Cleo:  Howl!  (Transl: Stop petting me!)
Us:  Sorry!  (Cleo then went back to purring, if with increasingly shorter and shorter breaths.)

Cleo:  Howl!  (Transl: Where did Manya go?!)
Us:  Sorry!  (Whereupon, Manya quickly returned and gently rested her hand on Cleo's back.  Cleo then went back to her labored purring.)

I, for my part, was still cupping her head in my hands.  For well over two hours.  In fact, once when I needed to ease a leg that was cramping, we had this surreal conversation...

Cleo:  Howl!
Me:  For crying out loud!  I've been sitting here for two hours.  Cut me some slack!
(After I had adjusted my leg, Cleo went back to her purring.)

At the moment she passed, there we still were, precisely where she demanded we be - in the litter she had insisted we create within our home.

My god, I will miss her.

Thursday, March 22, 2012

The Artist and Mu (II)

Who knew there would be so much interest in Mu?

That serenity known through lack of fear or desire.  How do we get there?  Specifically?

Well, it's a lot like baking cookies.  Really.

Before we go there, however, it's probably best to talk about what we don't need to get to Mu...

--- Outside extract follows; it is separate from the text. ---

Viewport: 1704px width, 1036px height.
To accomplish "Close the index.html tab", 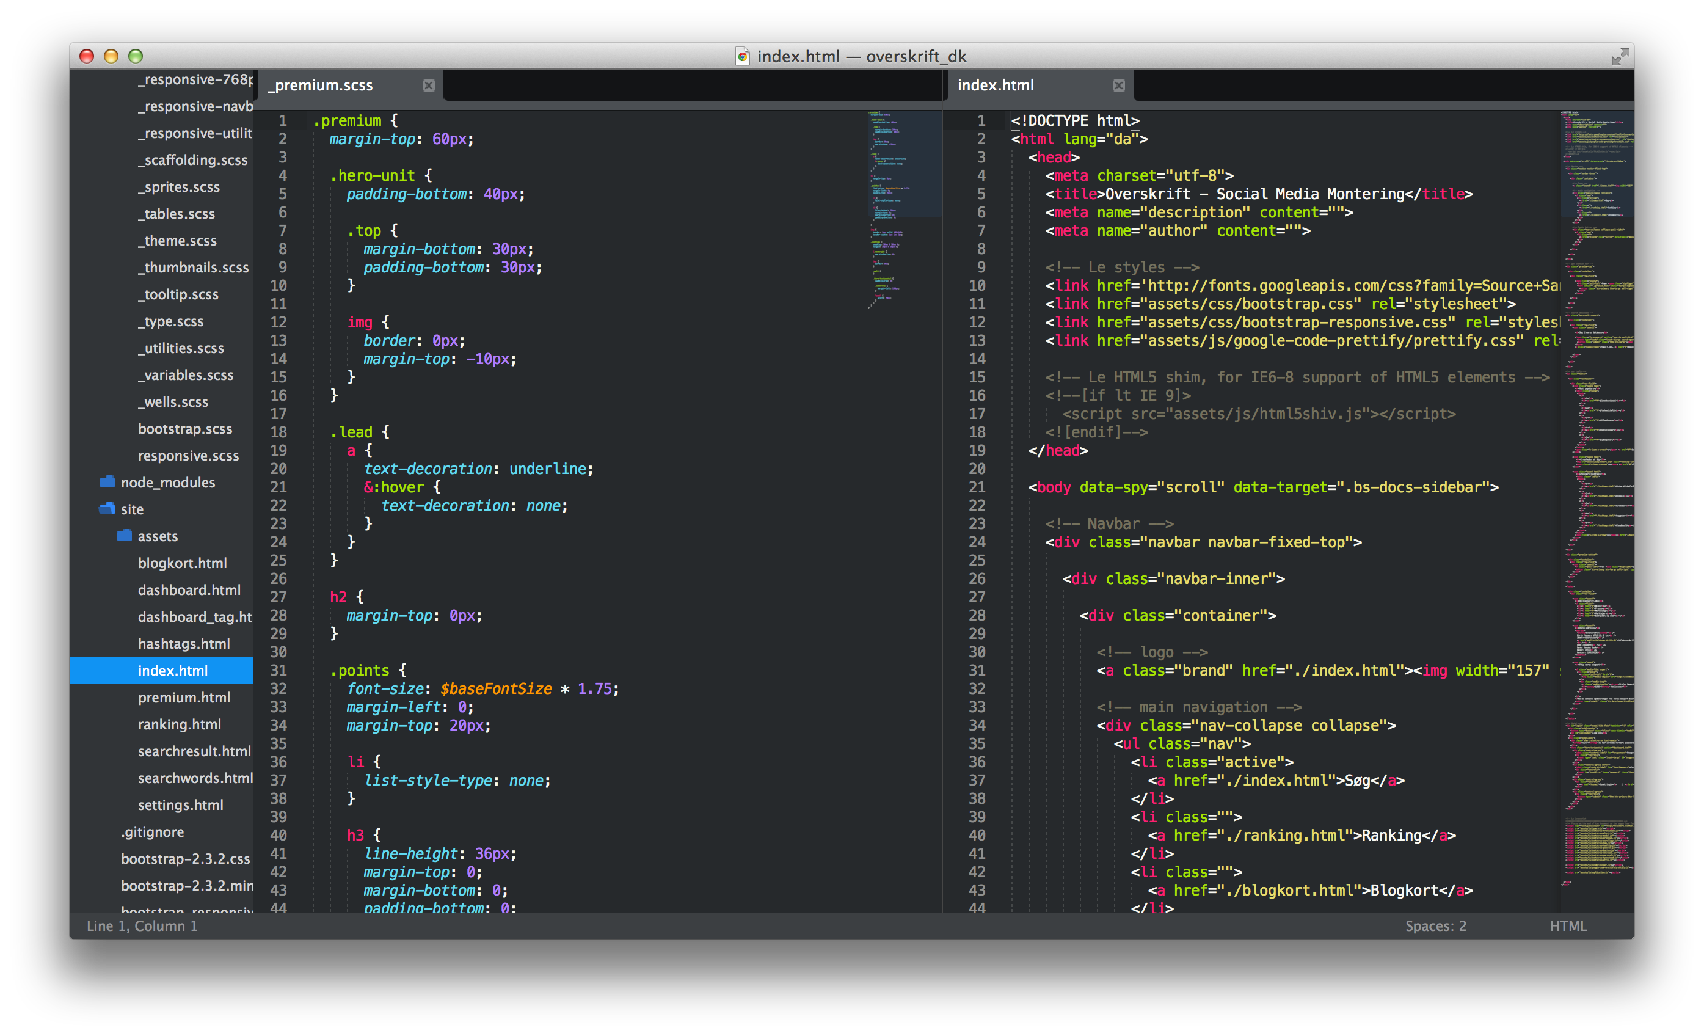I will (x=1118, y=85).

  • a special room, sound-proofed from the neighborhood
  • painted in a special color
  • with Om and Yin/Yang symbols 
  • and burning candles and incense

Nor do we require...
  • a special haircut or robe
  • sitting in a special posture
  • with our hands turned in just the right manner
  • chanting a particular sound or prayer

Nor, either, do we need to...
  • find a labyrinth or
  • do so many circuits clock-wise (or non) around a stupa
  • breathing in some sort of esoteric pattern

Nope.  None of these.  Getting to Mu is quite simply a matter of practice - wherever, whenever, however.  And the more you practice teaching your mind not to give way to fear or desire, the less your mind will.  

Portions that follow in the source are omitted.